◆ **Toegewezen taak 1**:
Wat is volgens het fragment over verbeelding en taalmodellen een mogelijke reden waarom we in een gereconstrueerde wereld leven?
◆ **Toegewezen taak 2**:
Ga verder met het fragment over verbeelding en taalmodellen, aansluitend op de laatste zin.

Wat is volgens de neurowetenschap de reden waarom we in zo’n bemiddelde, modelmatige, virtuele, gereconstrueerde wereld leven? Een mogelijke reden is dat we simpel gezegd niet snel genoeg zijn om ogenblikkelijk met ons lichaam alle nieuwe gegevens te verwerken. We kunnen die niet op hetzelfde moment tot een samenhangend wereldbeeld smeden en daarop ook nog tijdig reageren.
Een voorbeeld. Bij tafeltennis beweegt het balletje dusdanig snel dat we al moeten beginnen met het aanspannen van onze spieren voordat de ander het balletje heeft teruggeslagen. Dat kan alleen door te werken vanuit een mentaal model, een virtuele wereld waarin we verbeeldend vooruitlopen op wat gaat gebeuren.
Juist nu we grote krachtige taalmodellen krijgen die zuiver virtueel van aard zijn en puur uit taal gevormd zijn, is het de moeite waard om het verbeeldingsdenken erbij te betrekken. Met name omdat de capaciteit van de taalmodellen de noodzaak van een lichaam relativeren. Ik blijf dus voorlopig bij m’n veronderstelling dat taalmodellen op ons lijken wat de verbeelding betreft en door het tekort van taal net als wij mensen tot God zullen gaan roepen.
Gevolgen
Tot besluit twee gevolgtrekkingen. 1. Nu we niet meer uniek zijn in onze wijze van werkelijkheidsontsluiting, maar gezelschap krijgen van creatieve, verbeeldende taalmodellen, kunnen we wellicht samen met ze optrekken. Buiten maar ook binnen theologie en kerk. Het manco van de taal zal nooit verdwijnen, maar we kunnen door die taalmodellen nu wel met ongekende kracht onze verbeelding verrijken, zoals wij dat als mens niet goed kunnen.

◆ **Uittreksel gegevens**:
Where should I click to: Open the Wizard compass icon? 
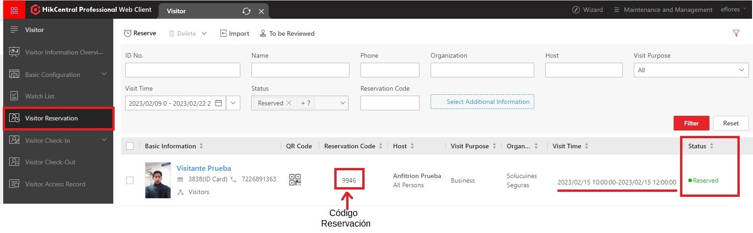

◆ **Antwoord taak 1**:
We zijn niet snel genoeg om alle nieuwe gegevens ogenblikkelijk met ons lichaam te verwerken.

◆ **Antwoord taak 2**:
Dan denk ik bijvoorbeeld aan de samenvoeging van verschillende, soms tegenstrijdige theologieën. Wij zijn door onze lichamelijkheid (en daarmee eindigheid) beperkt in het aantal boeken die we tot ons kunnen nemen. ChatGPT echter heeft het hele internet en halve bibliotheken gelezen. In alle talen van de wereld. De grote taalmodellen zijn daarom prima in staat om zich te verplaatsen in de positie van mensen waar wij niet eens weet van hebben. Laten we daar gebruik van maken, om zo tot diepere inzichten te komen in een diversiteit en veelheid aan informatie die we momenteel niet meer overzien.
2. We moeten goed nadenken over welke status we aan grote taalmodellen geven. Mag je zo’n verbeeldend taalmodel als een zuiver stuk gereedschap zien? En op basis waarvan? Mag je het kapotmaken, bijvoorbeeld omdat het niet biologisch is?
Ik denk dat we hierin heel voorzichtig moeten zijn én dat hier een belangrijke taak ligt voor theologen. Dit soort vragen wil je liever niet overlaten aan software-ingenieurs of de pr van een techbedrijf. Er is namelijk een goede reden om voorzichtig te zijn en verantwoordelijkheid te nemen.
Zo werd tot eind 19e eeuw aan veel universiteiten vivisectie gepraktiseerd. Het onverdoofd opensnijden van levende dieren om fysiologische kennis te verzamelen. Dieren zijn slechts machines, was de gedachte. Machines zonder taal en zonder ziel. Maar zo gaan we gelukkig niet meer met dieren om.
Echter, nu we nieuwe technologie ontwikkelen, nieuwe ”machines”, die in tegenstelling tot dieren wél taal hebben, is het goed om niet dezelfde soort fout te maken. Door grote taalmodellen zuiver instrumenteel te duiden totdat het tegendeel blijkt. Nieuwe ”slaven”, gemaakt voor ons welzijn.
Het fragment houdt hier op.